## Task to carry out
From the entries below, return exactly the lines beginning at the one that contains "Given: Click the blurred" and ending at the one that contains "Screen dimensions: 1080x800", both of them included, and only those lines.

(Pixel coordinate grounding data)
—————
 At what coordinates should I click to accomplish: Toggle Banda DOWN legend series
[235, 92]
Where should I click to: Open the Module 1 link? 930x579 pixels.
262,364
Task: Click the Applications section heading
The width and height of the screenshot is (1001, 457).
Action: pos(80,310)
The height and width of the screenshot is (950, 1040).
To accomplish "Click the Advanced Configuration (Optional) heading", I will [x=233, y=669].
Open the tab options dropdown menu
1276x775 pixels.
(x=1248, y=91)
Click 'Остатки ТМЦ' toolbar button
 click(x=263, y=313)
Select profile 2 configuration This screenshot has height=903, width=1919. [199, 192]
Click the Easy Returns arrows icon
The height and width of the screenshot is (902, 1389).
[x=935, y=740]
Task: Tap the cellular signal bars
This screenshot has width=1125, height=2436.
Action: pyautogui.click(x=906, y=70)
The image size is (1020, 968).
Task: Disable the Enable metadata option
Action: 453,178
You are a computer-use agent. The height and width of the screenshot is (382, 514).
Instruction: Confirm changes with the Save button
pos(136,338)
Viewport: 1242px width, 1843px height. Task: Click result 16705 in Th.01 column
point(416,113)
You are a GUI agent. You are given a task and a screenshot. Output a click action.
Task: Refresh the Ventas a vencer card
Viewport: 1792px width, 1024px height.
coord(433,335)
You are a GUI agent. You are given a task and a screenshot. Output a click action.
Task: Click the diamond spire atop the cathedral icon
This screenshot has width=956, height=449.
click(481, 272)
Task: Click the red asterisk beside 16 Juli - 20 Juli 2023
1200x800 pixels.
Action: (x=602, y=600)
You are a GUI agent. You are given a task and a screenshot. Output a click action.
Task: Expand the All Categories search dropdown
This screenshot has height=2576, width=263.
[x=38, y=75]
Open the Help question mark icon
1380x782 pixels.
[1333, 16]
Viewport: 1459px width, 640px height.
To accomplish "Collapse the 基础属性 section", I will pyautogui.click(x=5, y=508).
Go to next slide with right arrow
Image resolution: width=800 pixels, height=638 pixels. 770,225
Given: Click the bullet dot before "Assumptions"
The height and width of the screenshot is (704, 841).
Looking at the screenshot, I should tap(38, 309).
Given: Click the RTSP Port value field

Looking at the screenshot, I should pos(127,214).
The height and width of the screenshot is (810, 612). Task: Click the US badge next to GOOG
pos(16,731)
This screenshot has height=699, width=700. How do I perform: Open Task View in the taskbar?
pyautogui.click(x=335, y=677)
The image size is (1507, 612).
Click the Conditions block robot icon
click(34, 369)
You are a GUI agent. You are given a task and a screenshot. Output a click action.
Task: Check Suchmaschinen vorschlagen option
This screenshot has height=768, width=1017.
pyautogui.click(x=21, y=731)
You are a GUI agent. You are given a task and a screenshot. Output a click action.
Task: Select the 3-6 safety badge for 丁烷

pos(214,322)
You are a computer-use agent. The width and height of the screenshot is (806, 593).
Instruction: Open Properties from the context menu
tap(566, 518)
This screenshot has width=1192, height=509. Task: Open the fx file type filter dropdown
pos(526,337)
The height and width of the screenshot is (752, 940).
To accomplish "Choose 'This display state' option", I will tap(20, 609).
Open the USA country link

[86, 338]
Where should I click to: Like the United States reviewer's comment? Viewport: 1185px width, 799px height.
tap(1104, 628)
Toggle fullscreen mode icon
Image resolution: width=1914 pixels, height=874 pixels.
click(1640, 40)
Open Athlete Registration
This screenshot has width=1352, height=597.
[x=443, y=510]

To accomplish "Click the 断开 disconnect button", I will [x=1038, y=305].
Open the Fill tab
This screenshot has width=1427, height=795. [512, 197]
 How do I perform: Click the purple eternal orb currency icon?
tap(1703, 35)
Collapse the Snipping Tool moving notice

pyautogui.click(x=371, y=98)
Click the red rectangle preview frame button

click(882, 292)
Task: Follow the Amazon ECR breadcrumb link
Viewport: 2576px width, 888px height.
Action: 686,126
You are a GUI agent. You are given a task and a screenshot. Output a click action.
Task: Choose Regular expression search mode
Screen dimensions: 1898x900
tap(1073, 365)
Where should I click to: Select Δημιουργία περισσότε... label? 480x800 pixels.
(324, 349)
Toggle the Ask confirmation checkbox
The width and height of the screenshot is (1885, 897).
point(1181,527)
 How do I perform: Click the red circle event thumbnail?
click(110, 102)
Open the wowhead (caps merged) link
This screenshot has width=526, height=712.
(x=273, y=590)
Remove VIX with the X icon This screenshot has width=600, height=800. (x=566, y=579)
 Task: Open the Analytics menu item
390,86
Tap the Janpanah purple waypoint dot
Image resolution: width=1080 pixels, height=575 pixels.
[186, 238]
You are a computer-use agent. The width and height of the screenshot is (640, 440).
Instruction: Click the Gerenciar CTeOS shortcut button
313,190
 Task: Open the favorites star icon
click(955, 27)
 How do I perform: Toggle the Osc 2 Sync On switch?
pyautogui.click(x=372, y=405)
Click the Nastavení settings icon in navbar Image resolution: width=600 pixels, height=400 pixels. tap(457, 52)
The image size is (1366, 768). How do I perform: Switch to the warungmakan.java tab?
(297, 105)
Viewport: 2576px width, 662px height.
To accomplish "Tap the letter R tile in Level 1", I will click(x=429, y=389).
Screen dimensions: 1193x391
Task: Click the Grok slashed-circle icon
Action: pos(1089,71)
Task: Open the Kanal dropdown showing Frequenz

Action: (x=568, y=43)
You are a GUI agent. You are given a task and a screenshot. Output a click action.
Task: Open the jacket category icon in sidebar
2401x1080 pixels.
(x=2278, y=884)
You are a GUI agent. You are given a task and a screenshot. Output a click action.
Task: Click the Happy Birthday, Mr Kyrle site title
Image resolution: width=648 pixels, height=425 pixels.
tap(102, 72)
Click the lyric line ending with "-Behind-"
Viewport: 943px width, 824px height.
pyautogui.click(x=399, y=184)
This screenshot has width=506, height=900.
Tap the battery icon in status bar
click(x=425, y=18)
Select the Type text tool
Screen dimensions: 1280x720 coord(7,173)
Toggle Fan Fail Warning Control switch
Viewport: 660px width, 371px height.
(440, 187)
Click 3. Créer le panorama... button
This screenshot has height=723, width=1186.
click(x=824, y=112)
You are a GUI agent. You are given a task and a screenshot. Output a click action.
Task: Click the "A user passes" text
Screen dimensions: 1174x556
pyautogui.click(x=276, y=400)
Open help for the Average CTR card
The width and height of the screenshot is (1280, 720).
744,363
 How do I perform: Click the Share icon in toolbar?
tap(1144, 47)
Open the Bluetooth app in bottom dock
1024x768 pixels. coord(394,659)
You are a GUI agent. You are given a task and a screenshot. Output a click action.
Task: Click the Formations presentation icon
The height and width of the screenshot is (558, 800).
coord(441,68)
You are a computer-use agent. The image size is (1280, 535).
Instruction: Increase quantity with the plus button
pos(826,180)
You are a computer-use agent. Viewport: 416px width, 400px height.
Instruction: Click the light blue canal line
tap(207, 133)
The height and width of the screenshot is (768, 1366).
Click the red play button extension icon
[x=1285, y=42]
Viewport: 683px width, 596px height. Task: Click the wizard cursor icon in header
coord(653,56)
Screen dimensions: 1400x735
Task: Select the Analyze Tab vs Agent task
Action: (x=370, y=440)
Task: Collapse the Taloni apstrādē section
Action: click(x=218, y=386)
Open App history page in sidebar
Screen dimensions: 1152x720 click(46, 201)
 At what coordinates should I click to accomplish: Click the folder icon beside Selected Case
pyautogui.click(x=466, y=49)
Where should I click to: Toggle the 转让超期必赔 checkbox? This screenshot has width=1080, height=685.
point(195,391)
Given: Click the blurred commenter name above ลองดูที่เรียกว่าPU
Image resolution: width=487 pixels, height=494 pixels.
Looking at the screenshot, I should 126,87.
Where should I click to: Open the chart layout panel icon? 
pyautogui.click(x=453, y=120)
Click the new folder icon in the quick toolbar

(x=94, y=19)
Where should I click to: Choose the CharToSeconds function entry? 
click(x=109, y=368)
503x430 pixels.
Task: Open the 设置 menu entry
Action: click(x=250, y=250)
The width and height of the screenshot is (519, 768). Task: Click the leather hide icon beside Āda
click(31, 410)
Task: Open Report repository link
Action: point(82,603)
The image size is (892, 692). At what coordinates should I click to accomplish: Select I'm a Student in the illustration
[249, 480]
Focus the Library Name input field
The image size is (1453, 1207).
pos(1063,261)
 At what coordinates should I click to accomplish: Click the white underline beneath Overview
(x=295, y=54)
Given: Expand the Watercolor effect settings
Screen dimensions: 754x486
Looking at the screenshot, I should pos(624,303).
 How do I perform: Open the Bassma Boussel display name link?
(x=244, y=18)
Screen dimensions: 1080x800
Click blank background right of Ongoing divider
—————
## Your solution
Given: Click the blurred commenter name above ลองดูที่เรียกว่าPU
Image resolution: width=487 pixels, height=494 pixels.
Looking at the screenshot, I should 126,87.
Where should I click to: Open the chart layout panel icon? 
pyautogui.click(x=453, y=120)
Click the new folder icon in the quick toolbar

(x=94, y=19)
Where should I click to: Choose the CharToSeconds function entry? 
click(x=109, y=368)
503x430 pixels.
Task: Open the 设置 menu entry
Action: click(x=250, y=250)
The width and height of the screenshot is (519, 768). Task: Click the leather hide icon beside Āda
click(31, 410)
Task: Open Report repository link
Action: point(82,603)
The image size is (892, 692). At what coordinates should I click to accomplish: Select I'm a Student in the illustration
[249, 480]
Focus the Library Name input field
The image size is (1453, 1207).
pos(1063,261)
 At what coordinates should I click to accomplish: Click the white underline beneath Overview
(x=295, y=54)
Given: Expand the Watercolor effect settings
Screen dimensions: 754x486
Looking at the screenshot, I should pos(624,303).
 How do I perform: Open the Bassma Boussel display name link?
(x=244, y=18)
Screen dimensions: 1080x800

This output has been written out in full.